Tables in the store are referenced by key. Steps can create any number of output tables that are also written to the store. Future steps can therefore build upon previous/intermediate outputs however you'd like. See the every-operation.json example for a sample of every verb we currently support.
Example joining two tables:
import { table } from 'arquero'
import { createTableStore, createPipeline } from '@data-wrangling-components/core'
// id name
// 1 bob
// 2 joe
// 3 jane
const parents = table({
id: [1, 2, 3],
name: ['bob', 'joe', 'jane']
})
// id kid
// 1 billy
// 1 jill
// 2 kaden
// 2 kyle
// 3 moe
const kids = table({
id: [1, 1, 2, 2, 3],
kid: ['billy', 'jill', 'kaden', 'kyle', 'moe]
})
const store = createTableStore()
store.set({
id: 'parents',
table: parents
})
store.set({
id: 'kids',
table: kids
})
const pipeline = createPipeline(store)
pipeline.add({
verb: 'join',
input: 'parents',
output: 'output',
args: {
other: 'kids',
on: ['id']
}
})
// id name kid
// 1 bob billy
// 1 bob jill
// 2 joe kaden
// 2 joe kyle
// 3 jane moe
const result = await pipeline.run()
Contributing
This project welcomes contributions and suggestions. Most contributions require you to agree to a Contributor License Agreement (CLA) declaring that you have the right to, and actually do, grant us the rights to use your contribution. For details, visit https://cla.opensource.microsoft.com.
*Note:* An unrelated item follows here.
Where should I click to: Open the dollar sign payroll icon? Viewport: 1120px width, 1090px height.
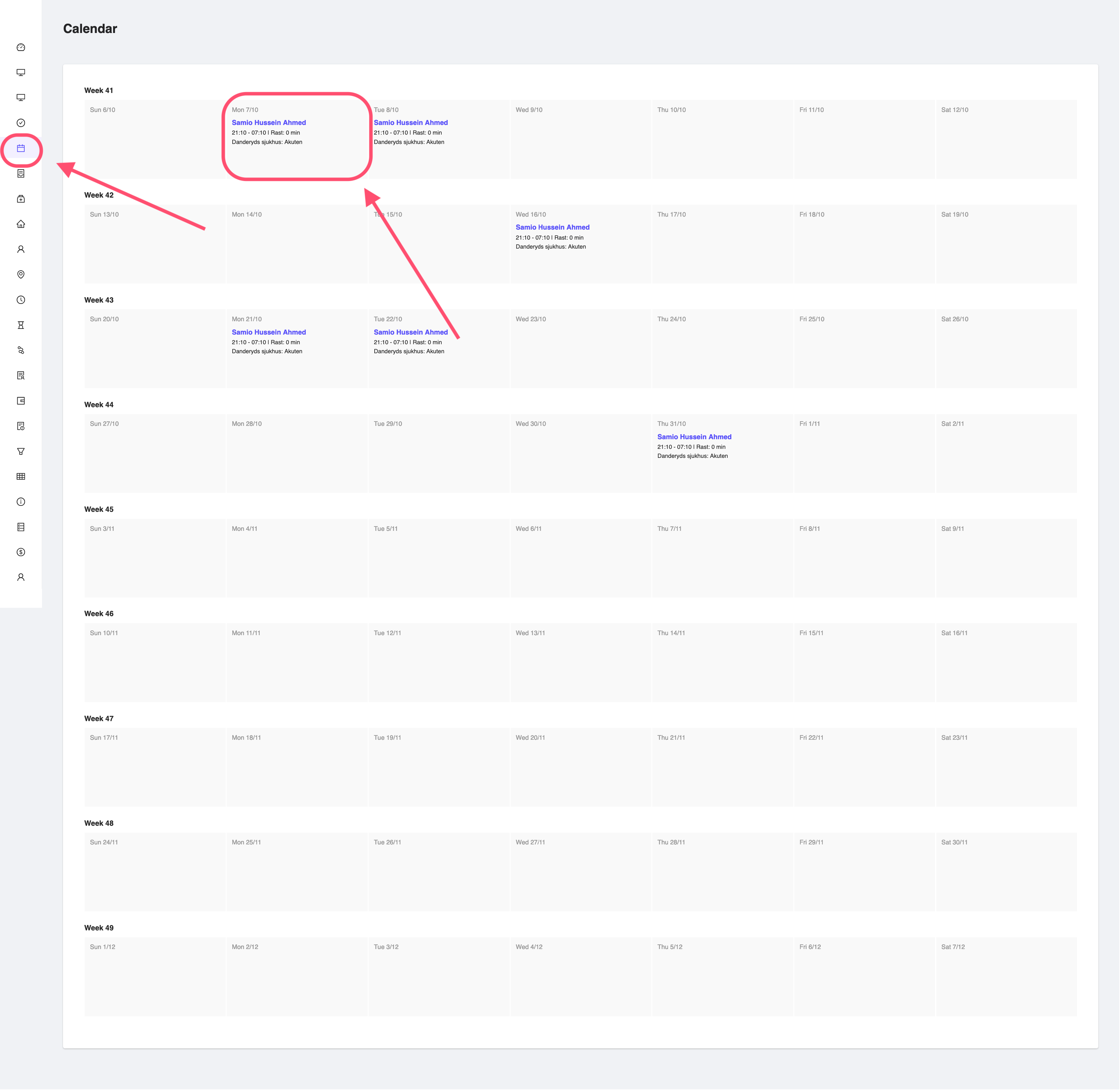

When you submit a pull request, a CLA bot will automatically determine whether you need to provide a CLA and decorate the PR appropriately (e.g., status check, comment). Simply follow the instructions provided by the bot. You will only need to do this once across all repos using our CLA.
This project has adopted the Microsoft Open Source Code of Conduct. For more information see the Code of Conduct FAQ or contact opencode@microsoft.com with any additional questions or comments.
Trademarks
This project may contain trademarks or logos for projects, products, or services. Authorized use of Microsoft trademarks or logos is subject to and must follow Microsoft's Trademark & Brand Guidelines. Use of Microsoft trademarks or logos in modified versions of this project must not cause confusion or imply Microsoft sponsorship. Any use of third-party trademarks or logos are subject to those third-party's policies.